[Collection entries]
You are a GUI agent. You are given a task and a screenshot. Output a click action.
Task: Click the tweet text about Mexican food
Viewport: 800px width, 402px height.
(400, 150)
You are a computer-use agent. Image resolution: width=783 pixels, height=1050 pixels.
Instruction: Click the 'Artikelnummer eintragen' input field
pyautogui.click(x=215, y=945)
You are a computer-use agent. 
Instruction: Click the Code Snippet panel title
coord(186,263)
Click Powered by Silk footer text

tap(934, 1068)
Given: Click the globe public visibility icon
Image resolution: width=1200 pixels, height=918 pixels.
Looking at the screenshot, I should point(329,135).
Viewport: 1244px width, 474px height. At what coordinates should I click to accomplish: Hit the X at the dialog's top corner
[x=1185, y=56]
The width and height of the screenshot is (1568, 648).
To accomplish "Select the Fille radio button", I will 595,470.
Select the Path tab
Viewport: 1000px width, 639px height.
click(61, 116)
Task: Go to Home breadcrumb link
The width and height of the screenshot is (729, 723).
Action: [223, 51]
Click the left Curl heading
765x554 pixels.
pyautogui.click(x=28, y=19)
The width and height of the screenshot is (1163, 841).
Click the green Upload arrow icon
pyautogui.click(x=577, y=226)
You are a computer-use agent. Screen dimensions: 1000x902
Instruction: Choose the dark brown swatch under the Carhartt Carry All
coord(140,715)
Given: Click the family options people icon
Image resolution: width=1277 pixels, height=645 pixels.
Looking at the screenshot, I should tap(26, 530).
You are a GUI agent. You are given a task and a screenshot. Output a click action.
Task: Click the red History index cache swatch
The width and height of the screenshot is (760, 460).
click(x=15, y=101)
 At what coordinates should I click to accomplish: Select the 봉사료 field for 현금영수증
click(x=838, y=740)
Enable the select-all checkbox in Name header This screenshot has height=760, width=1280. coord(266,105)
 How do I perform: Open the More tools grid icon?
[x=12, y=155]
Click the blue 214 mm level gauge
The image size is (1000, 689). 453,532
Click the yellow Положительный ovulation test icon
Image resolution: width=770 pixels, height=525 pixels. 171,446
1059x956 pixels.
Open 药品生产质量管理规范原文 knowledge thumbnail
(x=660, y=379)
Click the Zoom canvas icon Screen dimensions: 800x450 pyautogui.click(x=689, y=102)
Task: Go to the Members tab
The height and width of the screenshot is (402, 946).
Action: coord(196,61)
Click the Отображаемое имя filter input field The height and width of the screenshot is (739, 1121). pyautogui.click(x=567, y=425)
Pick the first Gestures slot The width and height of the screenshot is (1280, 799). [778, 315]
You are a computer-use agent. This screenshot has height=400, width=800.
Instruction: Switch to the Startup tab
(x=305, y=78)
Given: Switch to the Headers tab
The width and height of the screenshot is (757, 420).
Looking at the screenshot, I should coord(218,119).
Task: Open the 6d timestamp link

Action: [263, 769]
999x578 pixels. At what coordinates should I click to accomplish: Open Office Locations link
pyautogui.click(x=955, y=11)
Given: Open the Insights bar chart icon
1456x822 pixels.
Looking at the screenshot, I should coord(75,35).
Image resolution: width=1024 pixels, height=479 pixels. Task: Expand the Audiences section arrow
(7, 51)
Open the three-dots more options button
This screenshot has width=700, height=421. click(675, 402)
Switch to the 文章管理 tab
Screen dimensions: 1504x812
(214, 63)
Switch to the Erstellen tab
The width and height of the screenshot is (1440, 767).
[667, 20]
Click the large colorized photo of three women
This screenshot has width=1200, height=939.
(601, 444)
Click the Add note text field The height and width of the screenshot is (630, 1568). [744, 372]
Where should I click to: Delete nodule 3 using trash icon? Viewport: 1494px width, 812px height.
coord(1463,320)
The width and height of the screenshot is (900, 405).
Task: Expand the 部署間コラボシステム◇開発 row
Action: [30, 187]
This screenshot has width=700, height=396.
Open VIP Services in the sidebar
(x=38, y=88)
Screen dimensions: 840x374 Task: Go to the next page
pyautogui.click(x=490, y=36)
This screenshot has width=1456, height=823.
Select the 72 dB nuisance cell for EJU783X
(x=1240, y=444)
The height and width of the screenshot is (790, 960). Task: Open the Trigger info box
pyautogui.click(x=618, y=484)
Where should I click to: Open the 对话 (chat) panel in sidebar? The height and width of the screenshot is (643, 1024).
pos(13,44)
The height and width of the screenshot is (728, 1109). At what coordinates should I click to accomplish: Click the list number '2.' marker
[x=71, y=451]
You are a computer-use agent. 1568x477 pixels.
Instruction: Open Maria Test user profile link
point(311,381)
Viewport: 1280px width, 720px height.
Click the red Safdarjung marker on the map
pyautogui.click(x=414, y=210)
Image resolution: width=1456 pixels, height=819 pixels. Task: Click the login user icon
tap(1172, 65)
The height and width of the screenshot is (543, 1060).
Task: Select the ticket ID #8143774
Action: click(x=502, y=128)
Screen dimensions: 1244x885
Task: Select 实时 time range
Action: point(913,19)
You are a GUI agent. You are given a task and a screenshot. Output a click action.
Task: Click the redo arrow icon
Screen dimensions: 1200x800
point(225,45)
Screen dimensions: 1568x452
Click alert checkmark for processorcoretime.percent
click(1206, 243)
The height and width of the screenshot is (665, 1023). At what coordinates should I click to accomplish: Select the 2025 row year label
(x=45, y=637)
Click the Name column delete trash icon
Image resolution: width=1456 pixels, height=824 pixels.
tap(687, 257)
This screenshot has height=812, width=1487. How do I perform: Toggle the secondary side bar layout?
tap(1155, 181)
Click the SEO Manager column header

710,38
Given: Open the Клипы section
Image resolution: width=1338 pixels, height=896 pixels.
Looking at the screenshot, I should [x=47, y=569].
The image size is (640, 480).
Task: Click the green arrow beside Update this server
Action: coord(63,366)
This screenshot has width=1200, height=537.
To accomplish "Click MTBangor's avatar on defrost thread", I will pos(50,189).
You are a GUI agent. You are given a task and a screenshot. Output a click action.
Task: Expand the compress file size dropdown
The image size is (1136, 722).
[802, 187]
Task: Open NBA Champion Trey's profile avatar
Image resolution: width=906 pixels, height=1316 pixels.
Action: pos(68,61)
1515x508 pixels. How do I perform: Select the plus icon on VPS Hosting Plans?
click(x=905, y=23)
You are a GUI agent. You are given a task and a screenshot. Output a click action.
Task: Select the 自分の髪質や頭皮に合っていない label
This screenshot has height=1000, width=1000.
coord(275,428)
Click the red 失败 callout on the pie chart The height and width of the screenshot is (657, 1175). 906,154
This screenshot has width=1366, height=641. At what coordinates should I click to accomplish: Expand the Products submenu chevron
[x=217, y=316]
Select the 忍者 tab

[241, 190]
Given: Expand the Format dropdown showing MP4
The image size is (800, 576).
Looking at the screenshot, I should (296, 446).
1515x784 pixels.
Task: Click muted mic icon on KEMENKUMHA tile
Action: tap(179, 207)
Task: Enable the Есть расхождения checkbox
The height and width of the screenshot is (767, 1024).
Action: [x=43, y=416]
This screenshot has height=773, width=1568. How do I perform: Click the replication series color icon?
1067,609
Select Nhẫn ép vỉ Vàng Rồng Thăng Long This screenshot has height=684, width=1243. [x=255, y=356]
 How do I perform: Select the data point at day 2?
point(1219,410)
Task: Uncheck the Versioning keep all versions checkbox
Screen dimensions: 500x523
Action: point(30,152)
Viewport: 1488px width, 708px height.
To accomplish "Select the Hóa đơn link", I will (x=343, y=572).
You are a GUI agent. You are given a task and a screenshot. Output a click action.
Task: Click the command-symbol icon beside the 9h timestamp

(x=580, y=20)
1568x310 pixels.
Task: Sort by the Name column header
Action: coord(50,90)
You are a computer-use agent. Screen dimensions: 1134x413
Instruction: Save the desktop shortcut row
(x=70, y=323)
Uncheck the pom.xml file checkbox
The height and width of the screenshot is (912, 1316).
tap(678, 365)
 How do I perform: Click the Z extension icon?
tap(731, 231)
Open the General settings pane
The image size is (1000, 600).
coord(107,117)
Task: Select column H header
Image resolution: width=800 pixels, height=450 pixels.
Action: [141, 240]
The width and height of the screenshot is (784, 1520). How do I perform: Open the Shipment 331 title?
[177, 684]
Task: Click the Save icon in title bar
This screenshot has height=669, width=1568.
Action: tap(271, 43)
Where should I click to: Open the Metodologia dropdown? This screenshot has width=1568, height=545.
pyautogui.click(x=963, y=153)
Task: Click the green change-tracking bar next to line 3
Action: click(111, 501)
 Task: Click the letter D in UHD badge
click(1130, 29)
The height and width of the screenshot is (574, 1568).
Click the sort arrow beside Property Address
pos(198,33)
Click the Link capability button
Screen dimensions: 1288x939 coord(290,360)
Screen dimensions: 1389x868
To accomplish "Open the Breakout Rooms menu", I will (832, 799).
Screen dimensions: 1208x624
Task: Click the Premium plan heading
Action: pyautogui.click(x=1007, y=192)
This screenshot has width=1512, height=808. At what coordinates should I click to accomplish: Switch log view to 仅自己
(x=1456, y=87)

_Exercise prompt_: Beginning with the line that has "Click the green Upload arrow icon" and ending with the line that has "Enable the select-all", set down the lines above exactly and include no others.

_Expected answer_:
Click the green Upload arrow icon
pyautogui.click(x=577, y=226)
You are a computer-use agent. Screen dimensions: 1000x902
Instruction: Choose the dark brown swatch under the Carhartt Carry All
coord(140,715)
Given: Click the family options people icon
Image resolution: width=1277 pixels, height=645 pixels.
Looking at the screenshot, I should tap(26, 530).
You are a GUI agent. You are given a task and a screenshot. Output a click action.
Task: Click the red History index cache swatch
The width and height of the screenshot is (760, 460).
click(x=15, y=101)
 At what coordinates should I click to accomplish: Select the 봉사료 field for 현금영수증
click(x=838, y=740)
Enable the select-all checkbox in Name header This screenshot has height=760, width=1280. coord(266,105)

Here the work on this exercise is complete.